**Data for this exercise**
______________________________

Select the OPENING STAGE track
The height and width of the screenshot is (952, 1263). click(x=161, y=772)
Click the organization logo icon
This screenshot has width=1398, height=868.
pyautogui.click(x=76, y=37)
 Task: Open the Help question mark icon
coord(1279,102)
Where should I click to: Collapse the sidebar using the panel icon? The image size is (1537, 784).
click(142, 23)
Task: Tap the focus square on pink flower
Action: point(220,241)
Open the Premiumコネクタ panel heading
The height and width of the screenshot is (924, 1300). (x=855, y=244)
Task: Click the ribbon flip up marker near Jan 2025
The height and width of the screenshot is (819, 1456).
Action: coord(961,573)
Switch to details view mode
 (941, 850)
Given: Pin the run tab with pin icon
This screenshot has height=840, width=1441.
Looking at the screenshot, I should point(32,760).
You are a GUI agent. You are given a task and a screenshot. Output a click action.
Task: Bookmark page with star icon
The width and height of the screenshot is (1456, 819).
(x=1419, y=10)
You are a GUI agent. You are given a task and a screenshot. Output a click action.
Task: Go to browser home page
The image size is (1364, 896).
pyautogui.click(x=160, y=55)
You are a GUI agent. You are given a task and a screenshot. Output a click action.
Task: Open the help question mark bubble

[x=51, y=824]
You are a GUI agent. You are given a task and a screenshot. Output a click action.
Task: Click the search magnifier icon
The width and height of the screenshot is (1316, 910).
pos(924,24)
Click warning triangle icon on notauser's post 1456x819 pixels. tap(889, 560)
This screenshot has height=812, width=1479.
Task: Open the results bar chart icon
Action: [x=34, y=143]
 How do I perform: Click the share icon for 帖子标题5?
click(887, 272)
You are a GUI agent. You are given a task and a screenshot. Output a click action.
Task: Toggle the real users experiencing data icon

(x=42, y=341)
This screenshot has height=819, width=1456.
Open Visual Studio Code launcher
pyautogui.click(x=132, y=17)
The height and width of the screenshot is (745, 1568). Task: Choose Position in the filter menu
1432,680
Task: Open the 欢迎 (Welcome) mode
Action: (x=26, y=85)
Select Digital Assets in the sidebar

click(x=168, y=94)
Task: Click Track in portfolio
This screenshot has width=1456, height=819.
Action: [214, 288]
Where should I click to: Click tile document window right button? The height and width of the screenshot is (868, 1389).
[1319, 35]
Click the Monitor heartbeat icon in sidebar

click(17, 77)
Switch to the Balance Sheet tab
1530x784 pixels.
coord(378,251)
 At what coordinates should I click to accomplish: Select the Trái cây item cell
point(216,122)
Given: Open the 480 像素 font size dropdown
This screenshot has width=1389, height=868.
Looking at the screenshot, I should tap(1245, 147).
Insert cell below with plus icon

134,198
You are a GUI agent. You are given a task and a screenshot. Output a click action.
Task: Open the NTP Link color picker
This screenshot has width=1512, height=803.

______________________________

Give back all of the entries above, unchanged in every word.

**Answer for this exercise**
Select the OPENING STAGE track
The height and width of the screenshot is (952, 1263). click(x=161, y=772)
Click the organization logo icon
This screenshot has width=1398, height=868.
pyautogui.click(x=76, y=37)
 Task: Open the Help question mark icon
coord(1279,102)
Where should I click to: Collapse the sidebar using the panel icon? The image size is (1537, 784).
click(142, 23)
Task: Tap the focus square on pink flower
Action: point(220,241)
Open the Premiumコネクタ panel heading
The height and width of the screenshot is (924, 1300). (x=855, y=244)
Task: Click the ribbon flip up marker near Jan 2025
The height and width of the screenshot is (819, 1456).
Action: coord(961,573)
Switch to details view mode
 (941, 850)
Given: Pin the run tab with pin icon
This screenshot has height=840, width=1441.
Looking at the screenshot, I should point(32,760).
You are a GUI agent. You are given a task and a screenshot. Output a click action.
Task: Bookmark page with star icon
The width and height of the screenshot is (1456, 819).
(x=1419, y=10)
You are a GUI agent. You are given a task and a screenshot. Output a click action.
Task: Go to browser home page
The image size is (1364, 896).
pyautogui.click(x=160, y=55)
You are a GUI agent. You are given a task and a screenshot. Output a click action.
Task: Open the help question mark bubble

[x=51, y=824]
You are a GUI agent. You are given a task and a screenshot. Output a click action.
Task: Click the search magnifier icon
The width and height of the screenshot is (1316, 910).
pos(924,24)
Click warning triangle icon on notauser's post 1456x819 pixels. tap(889, 560)
This screenshot has height=812, width=1479.
Task: Open the results bar chart icon
Action: [x=34, y=143]
 How do I perform: Click the share icon for 帖子标题5?
click(887, 272)
You are a GUI agent. You are given a task and a screenshot. Output a click action.
Task: Toggle the real users experiencing data icon

(x=42, y=341)
This screenshot has height=819, width=1456.
Open Visual Studio Code launcher
pyautogui.click(x=132, y=17)
The height and width of the screenshot is (745, 1568). Task: Choose Position in the filter menu
1432,680
Task: Open the 欢迎 (Welcome) mode
Action: (x=26, y=85)
Select Digital Assets in the sidebar

click(x=168, y=94)
Task: Click Track in portfolio
This screenshot has width=1456, height=819.
Action: [214, 288]
Where should I click to: Click tile document window right button? The height and width of the screenshot is (868, 1389).
[1319, 35]
Click the Monitor heartbeat icon in sidebar

click(17, 77)
Switch to the Balance Sheet tab
1530x784 pixels.
coord(378,251)
 At what coordinates should I click to accomplish: Select the Trái cây item cell
point(216,122)
Given: Open the 480 像素 font size dropdown
This screenshot has width=1389, height=868.
Looking at the screenshot, I should tap(1245, 147).
Insert cell below with plus icon

134,198
You are a GUI agent. You are given a task and a screenshot. Output a click action.
Task: Open the NTP Link color picker
This screenshot has width=1512, height=803.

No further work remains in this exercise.